IceFrame includes a Model Context Protocol (MCP) server that exposes its capabilities to AI assistants and IDEs (like Claude Desktop, Cursor, etc.) via stdio.

Installation

Install IceFrame with the mcp extra:

pip install "iceframe[mcp]"

Configuration

The MCP server requires the same environment variables as the IceFrame library to connect to your Iceberg catalog.

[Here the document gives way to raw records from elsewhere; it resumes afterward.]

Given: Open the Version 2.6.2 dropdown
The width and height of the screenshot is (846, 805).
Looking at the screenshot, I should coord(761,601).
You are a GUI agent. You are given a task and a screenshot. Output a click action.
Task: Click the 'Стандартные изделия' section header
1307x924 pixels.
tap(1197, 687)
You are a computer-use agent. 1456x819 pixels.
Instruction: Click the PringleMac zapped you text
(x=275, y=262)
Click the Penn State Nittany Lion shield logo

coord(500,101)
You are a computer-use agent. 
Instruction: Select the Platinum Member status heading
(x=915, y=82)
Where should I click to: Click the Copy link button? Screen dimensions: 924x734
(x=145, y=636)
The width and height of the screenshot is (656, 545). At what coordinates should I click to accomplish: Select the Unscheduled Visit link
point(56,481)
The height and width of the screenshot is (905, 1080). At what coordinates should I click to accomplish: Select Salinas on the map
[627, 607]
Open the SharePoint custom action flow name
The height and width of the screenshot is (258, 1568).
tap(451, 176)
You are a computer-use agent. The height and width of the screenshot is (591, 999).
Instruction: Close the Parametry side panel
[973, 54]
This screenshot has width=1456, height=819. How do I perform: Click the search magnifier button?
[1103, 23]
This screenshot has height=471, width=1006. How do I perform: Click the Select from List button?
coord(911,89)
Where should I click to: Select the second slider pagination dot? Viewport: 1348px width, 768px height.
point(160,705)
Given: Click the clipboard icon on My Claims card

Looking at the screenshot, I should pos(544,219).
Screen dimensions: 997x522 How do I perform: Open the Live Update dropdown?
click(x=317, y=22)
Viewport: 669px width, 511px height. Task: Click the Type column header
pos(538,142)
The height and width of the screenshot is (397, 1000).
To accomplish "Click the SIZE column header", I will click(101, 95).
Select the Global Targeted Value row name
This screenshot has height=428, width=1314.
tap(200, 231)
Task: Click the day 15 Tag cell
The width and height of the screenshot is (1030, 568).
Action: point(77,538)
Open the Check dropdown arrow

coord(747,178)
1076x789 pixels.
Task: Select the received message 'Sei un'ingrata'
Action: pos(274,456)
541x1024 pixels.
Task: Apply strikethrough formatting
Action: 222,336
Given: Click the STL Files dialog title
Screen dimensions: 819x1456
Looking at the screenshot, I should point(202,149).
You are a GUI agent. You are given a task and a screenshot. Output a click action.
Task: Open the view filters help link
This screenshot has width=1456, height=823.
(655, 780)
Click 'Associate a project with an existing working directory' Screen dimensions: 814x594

  • ICEBERG_CATALOG_URI (Required)
  • ICEBERG_CATALOG_TYPE (Default: rest)
  • ICEBERG_WAREHOUSE
  • ICEBERG_TOKEN
  • ICEBERG_CREDENTIAL
  • ICEBERG_OAUTH2_SERVER_URI

Usage

Getting Configuration

To get the JSON configuration for your MCP client (e.g., for claude_desktop_config.json), run:

iceframe mcp config

This will output a JSON object like:

{
  "mcpServers": {
    "iceframe": {
      "command": "/path/to/python",
      "args": [
        "-m",
        "iceframe.cli",
        "mcp",
        "start"
      ],
      "env": {
        "ICEBERG_CATALOG_URI": "..."
      }
    }
  }
}

Copy this configuration into your client's settings file.

Starting the Server

The server is typically started automatically by the MCP client using the command specified in the configuration. However, you can start it manually for testing:

iceframe mcp start

Available Tools

The MCP server exposes the following tools to the AI assistant:

  • list_tables(namespace): List tables in a namespace.
  • describe_table(table_name): Get schema and metadata for a table.
  • get_table_stats(table_name): Get table statistics.
  • execute_query(table_name, query, limit): Execute a query (filter expression) on a table.
  • generate_code(operation): Generate Python code for complex operations.
  • generate_sql(description): Generate SQL query templates.
  • list_documentation(): List available documentation files.
  • read_documentation(page): Read the content of a documentation file.